- WHAT YOU NEED TO DO -
Reproduce word for word the stretch of the post below on living out Christianity that opens with the words containing "Tuesday, September 2, 2008" and closes with "have just read.".

- PROVIDED PASSAGE -
····················

Tuesday, September 2, 2008

THE APPLICATION
"Doing" Christianity (or not?)
Read of each of thes 4 quotes one a time but pause before reading the next one and write down your one or two word "gut reaction" first thing, that comes to mind response to the quote you have just read.


I remember a conference in NYC. The topic was social justice. Assembled for the meeting were theologians, pastors, priests, nuns and lay church leaders. At one point a Native American stood up, looked out over the mostly white audience, and said, "Regardless of what the New Testament says, most Christians are materialists with no experience of the Spirit. Regardless of what the New Testament says, most Christians are individualists with no real experience of community." He paused for a moment and then continued: "Let’s pretend that you were all Christians. If you were Christians, you would no longer accumulate. You would share everything you had. You would actually love one another. And you would treat each other as if you were family." His eyes were piercing as he asked, "Why don’t you do that? Why don’t you live that way?"
By Jim Wallis Source: The Call to Conversion
Your first reaction_________________-
"The cost of following Jesus entails not only giving up the past, but also giving up various options for the future." Vinay Samuel Quoted in Cry Freedom, by Charles Ringma
Your first reaction_________________-
The Talmud (Jewish )Look ahead. You are not expected to complete the task. Neither are you permitted to lay it down. (In other words we cant quit just because something is to big for us to finish!)

····················

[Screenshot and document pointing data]
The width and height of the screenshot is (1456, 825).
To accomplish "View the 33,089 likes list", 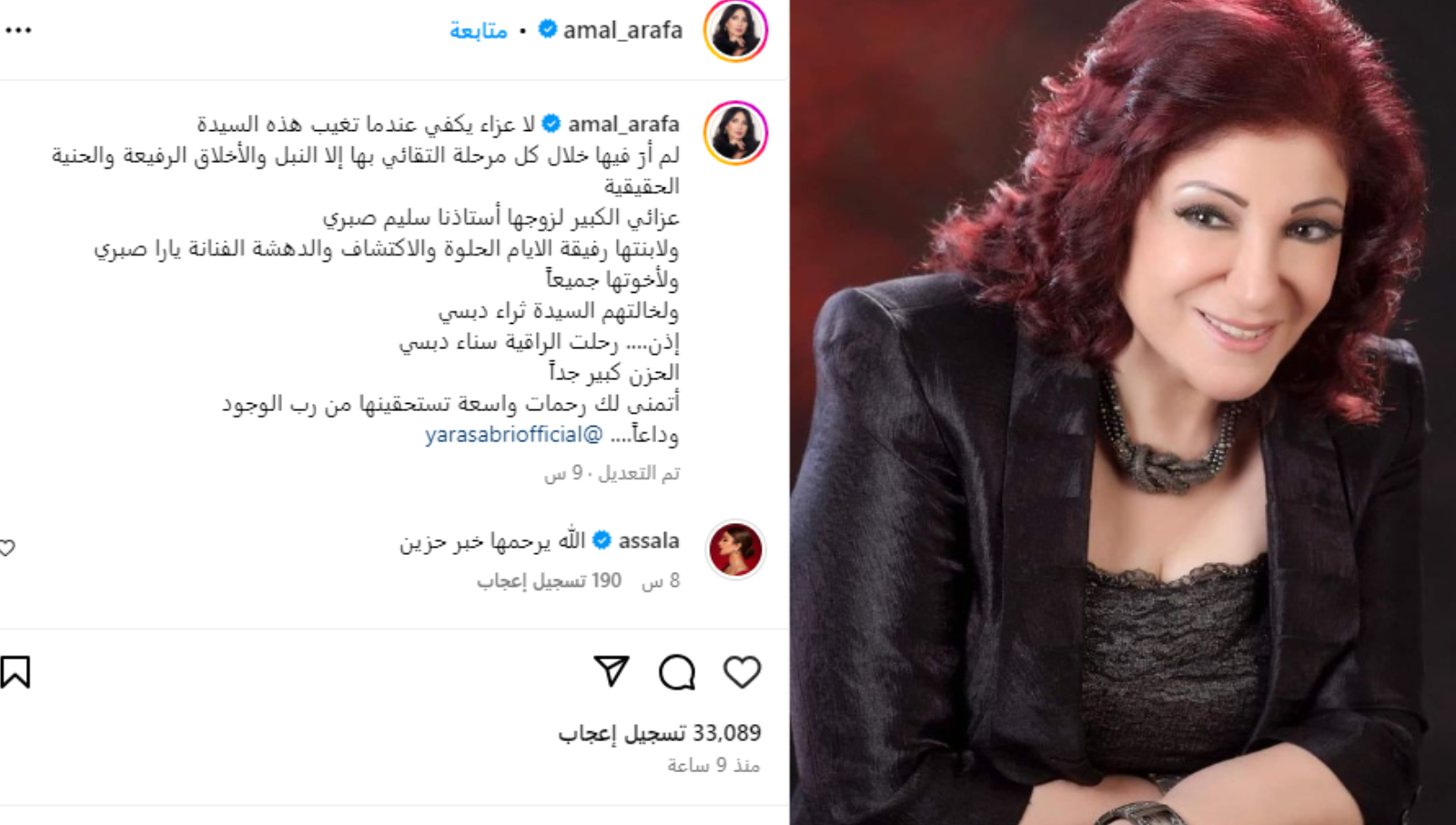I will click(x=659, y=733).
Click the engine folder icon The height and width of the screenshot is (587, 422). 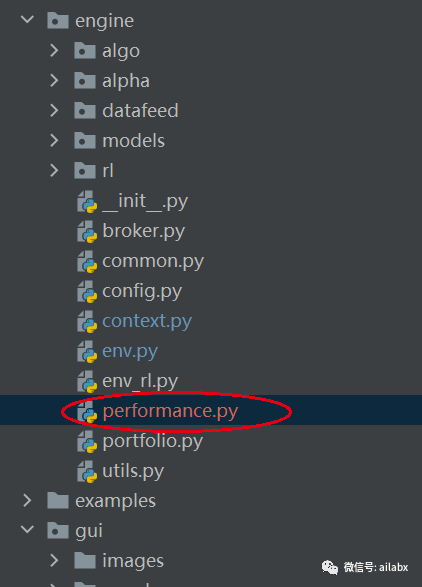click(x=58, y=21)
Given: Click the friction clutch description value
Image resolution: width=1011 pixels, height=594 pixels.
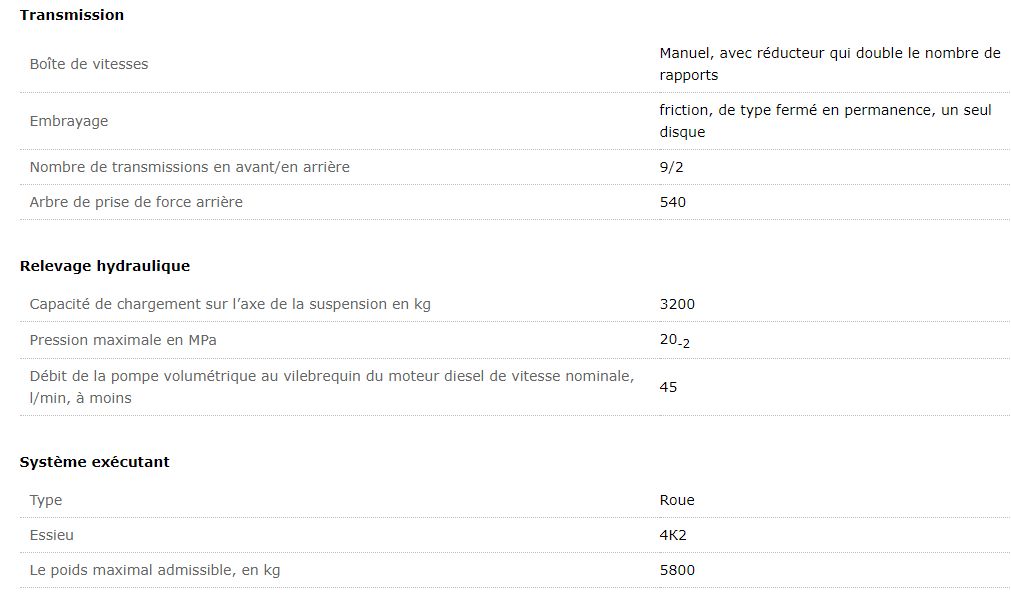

····················

- REPLY TO THE EXERCISE -
Tuesday, September 2, 2008

THE APPLICATION
"Doing" Christianity (or not?)
Read of each of thes 4 quotes one a time but pause before reading the next one and write down your one or two word "gut reaction" first thing, that comes to mind response to the quote you have just read.